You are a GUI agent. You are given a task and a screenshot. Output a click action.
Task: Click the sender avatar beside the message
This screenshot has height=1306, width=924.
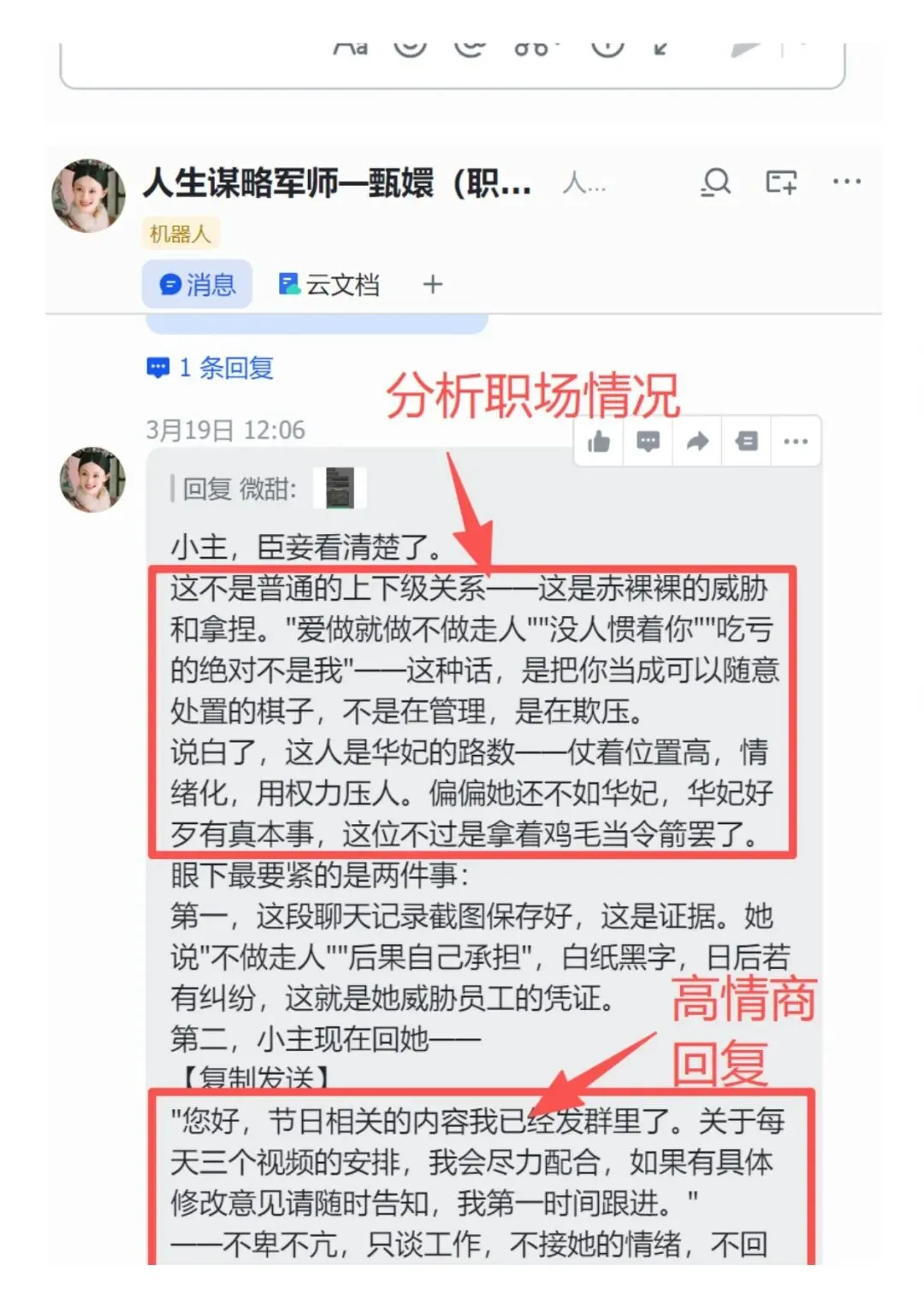pos(92,480)
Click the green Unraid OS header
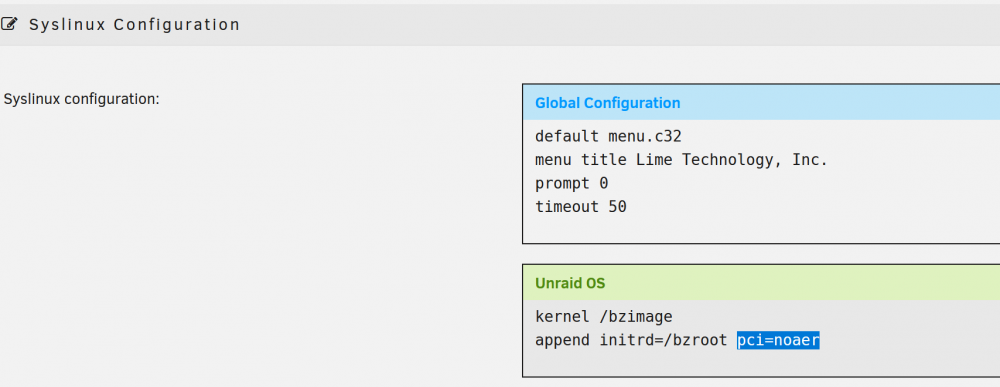 pyautogui.click(x=761, y=282)
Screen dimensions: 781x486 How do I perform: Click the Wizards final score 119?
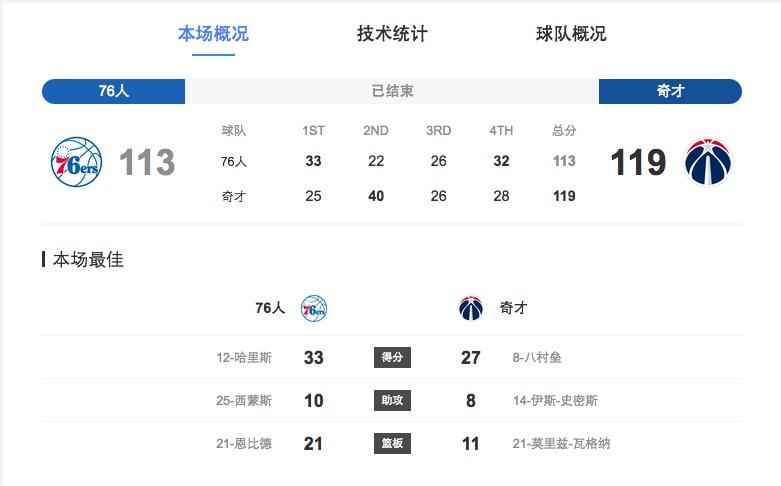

_YOUR INSTRUCTIONS_
Copy out every entry above word for word; omit the images.

_SOLUTION FOR THIS EXERCISE_
You are a GUI agent. You are given a task and a screenshot. Output a click action.
Task: Click the sender avatar beside the message
This screenshot has height=1306, width=924.
pos(92,480)
Click the green Unraid OS header
 pyautogui.click(x=761, y=282)
Screen dimensions: 781x486 How do I perform: Click the Wizards final score 119?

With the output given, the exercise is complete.